### Entries provided ###

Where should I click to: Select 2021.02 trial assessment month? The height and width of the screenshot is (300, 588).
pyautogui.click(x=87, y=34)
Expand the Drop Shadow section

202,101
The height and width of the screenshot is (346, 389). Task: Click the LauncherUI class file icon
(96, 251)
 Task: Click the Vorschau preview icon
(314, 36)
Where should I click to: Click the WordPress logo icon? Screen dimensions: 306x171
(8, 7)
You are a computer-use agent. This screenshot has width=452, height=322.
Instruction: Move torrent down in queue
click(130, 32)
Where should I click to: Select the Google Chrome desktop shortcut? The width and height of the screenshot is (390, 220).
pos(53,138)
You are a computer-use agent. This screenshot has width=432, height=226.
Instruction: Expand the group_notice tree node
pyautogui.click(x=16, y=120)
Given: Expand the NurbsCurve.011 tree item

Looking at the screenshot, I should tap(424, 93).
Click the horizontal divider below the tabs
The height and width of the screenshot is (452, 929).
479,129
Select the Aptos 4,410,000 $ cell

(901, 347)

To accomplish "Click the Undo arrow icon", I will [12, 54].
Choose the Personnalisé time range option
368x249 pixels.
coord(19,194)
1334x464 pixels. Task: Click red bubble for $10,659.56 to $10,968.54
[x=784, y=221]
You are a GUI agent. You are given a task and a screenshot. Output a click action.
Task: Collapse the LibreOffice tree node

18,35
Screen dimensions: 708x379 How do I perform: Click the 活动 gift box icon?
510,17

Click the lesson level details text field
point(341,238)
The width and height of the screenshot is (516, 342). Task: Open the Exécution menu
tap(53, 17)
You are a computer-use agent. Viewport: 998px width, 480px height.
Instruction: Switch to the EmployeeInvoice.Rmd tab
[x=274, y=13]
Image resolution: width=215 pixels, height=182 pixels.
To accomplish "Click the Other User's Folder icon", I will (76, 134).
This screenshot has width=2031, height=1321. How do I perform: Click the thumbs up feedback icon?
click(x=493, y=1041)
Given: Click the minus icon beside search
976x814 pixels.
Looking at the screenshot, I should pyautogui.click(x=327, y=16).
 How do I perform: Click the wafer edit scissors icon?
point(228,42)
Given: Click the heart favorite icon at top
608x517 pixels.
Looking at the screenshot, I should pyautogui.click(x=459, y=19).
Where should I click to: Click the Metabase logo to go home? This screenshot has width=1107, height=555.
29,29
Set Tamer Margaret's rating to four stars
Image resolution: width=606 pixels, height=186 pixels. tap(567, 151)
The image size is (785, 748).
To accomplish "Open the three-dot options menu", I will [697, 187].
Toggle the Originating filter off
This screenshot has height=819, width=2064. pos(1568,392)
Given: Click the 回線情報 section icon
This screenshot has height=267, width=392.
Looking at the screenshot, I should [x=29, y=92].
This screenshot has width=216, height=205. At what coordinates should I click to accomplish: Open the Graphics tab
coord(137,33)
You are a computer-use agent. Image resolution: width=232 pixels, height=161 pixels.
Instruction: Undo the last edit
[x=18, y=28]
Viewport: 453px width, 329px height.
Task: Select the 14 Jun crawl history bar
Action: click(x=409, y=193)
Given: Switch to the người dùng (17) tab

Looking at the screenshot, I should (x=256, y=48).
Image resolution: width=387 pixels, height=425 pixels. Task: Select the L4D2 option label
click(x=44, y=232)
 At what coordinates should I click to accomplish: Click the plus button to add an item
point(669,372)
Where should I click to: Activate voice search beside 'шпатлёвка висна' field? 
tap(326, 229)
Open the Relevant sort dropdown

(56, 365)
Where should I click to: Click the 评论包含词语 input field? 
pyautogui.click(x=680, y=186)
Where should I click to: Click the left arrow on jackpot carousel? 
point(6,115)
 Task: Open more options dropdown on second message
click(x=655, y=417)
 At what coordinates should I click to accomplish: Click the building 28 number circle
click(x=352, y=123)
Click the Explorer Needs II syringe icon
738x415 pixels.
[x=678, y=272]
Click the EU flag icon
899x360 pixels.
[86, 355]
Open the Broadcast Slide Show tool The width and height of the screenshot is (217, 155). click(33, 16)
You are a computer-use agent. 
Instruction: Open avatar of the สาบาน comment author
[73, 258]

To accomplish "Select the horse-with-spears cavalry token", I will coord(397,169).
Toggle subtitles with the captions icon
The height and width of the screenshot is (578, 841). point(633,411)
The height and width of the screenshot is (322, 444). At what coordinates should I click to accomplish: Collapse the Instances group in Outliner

###

Filter the records above and return every line that holds the word "agent".

You are a computer-use agent. This screenshot has width=452, height=322.
You are a computer-use agent. This screenshot has width=432, height=226.
You are a GUI agent. You are given a task and a screenshot. Output a click action.
You are a computer-use agent. Viewport: 998px width, 480px height.
You are a computer-use agent. Image resolution: width=232 pixels, height=161 pixels.
You are a computer-use agent. 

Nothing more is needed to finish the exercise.